To date, the Center for Reconstructive Urology has not had a single patient experience this positioning-related urethral stricture complication. However, we have seen patients who have reported a history of prior stricture surgery complications from poor positioning, including compartment syndrome or nerve damage that required them to use a walker or a wheelchair at the time of discharge.
We believe that the use of special equipment, along with careful attention to detail during positioning, can significantly reduce the risk of these complications. It is this cutting-edge equipment and extreme attention to detail that has led to our success with lithotomy positioning. At UC, Irvine Medical Center, all urethral reconstructive surgeries are performed using a Custom Skytron 6000 OR Table with a Jordan modification (as shown in yellow) to allow pelvic tilt.
This table is designed specifically for urethral reconstructive surgery. As the pelvic portion tilts, the legs are proportionally raised. This prevents leg or hip flexion while simultaneously providing the pelvis with adequate support. Our stirrups are also custom modified according to Dr. Gelman’s preferences, allowing for the additional extension needed to further prevent excessive hip or knee flexion. The table’s unique design combined with the use of Dr. Gelman’s custom made stirrups means that no pressure is placed on the patient’s calves, and great care is taken to prevent pressure points.

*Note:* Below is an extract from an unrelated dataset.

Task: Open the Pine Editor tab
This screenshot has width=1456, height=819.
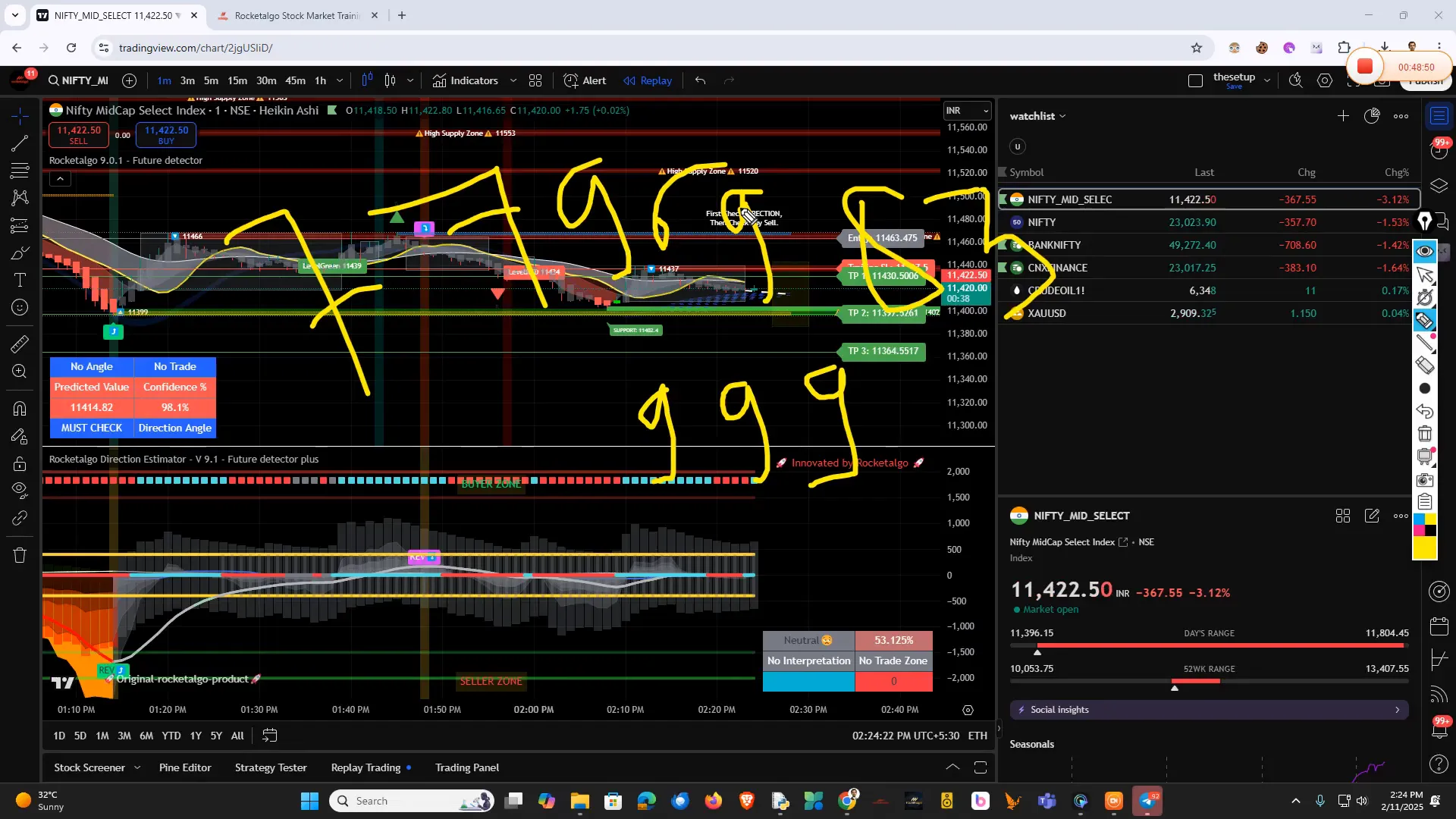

We also try to minimize the time a patient is in the lithotomy position. For example, if a graft from inside the cheek (buccal mucosa) is required, this graft is harvested with the patient lying flat before placing them in the lithotomy position.

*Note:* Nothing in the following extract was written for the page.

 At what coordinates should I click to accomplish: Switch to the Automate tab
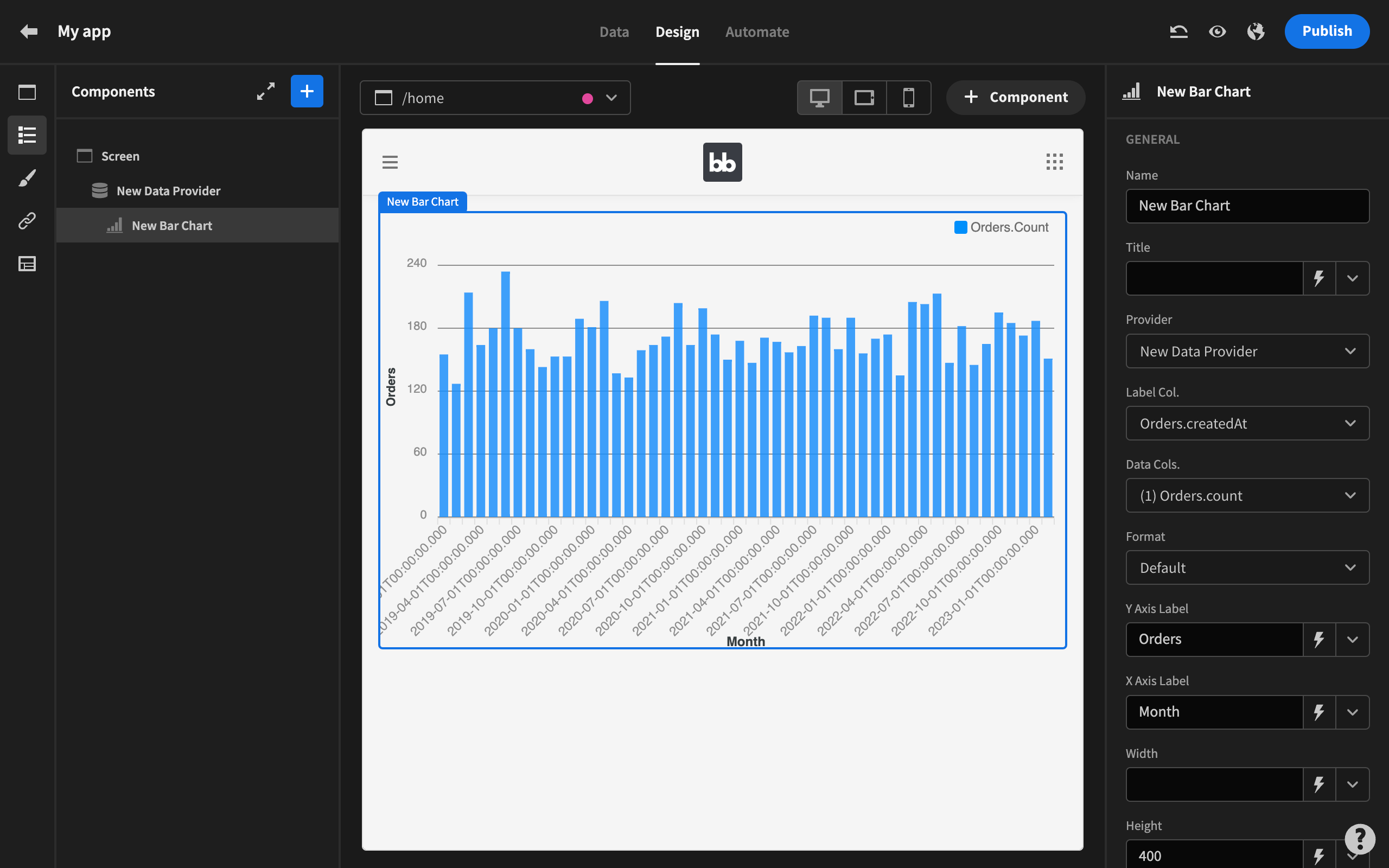pos(756,32)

Erectile and Ejaculatory Dysfunction
It has been reported that after urethral stricture surgery, there can in some cases be sexual dysfunction such as decreased erection rigidity. Fortunately, when this urethral stricture surgery side effect occurs, there is resolution within 6 months. We closely monitor and document urinary and sexual function after surgery always seeking to make technical modifications to minimize risks, with one technical modification presented at the Annual Meeting of the American Urological Association in 2019. We have found that the specific techniques we use are associated with the least possible risk.
There are many other potential complications of urethral stricture reconstructive surgery, such as bleeding, infection, wound breakdown, tightness with erections (generally temporary), and dribbling. All surgery is associated with some risk, but if urethral surgery is properly performed, these risks are very low and blood loss is generally minimal. As is true with all surgery and urethroplasty in particular, the risk of a particular complication is highly related to surgeon expertise, and to some extent, equipment and instrumentation. There have been papers published indicating that in some series, multiple patients have had blood loss requiring transfusion or needed to be taken back to the operating room shortly after surgery for unclear reasons, and yet with an experience of approximately 2,000 cases, we have never had these particular complications.
Although reading about the above risks may cause a man to be afraid of having urethroplasty, In general, the risks associated with not treating a stricture far outweigh the risks of a properly performed open repair.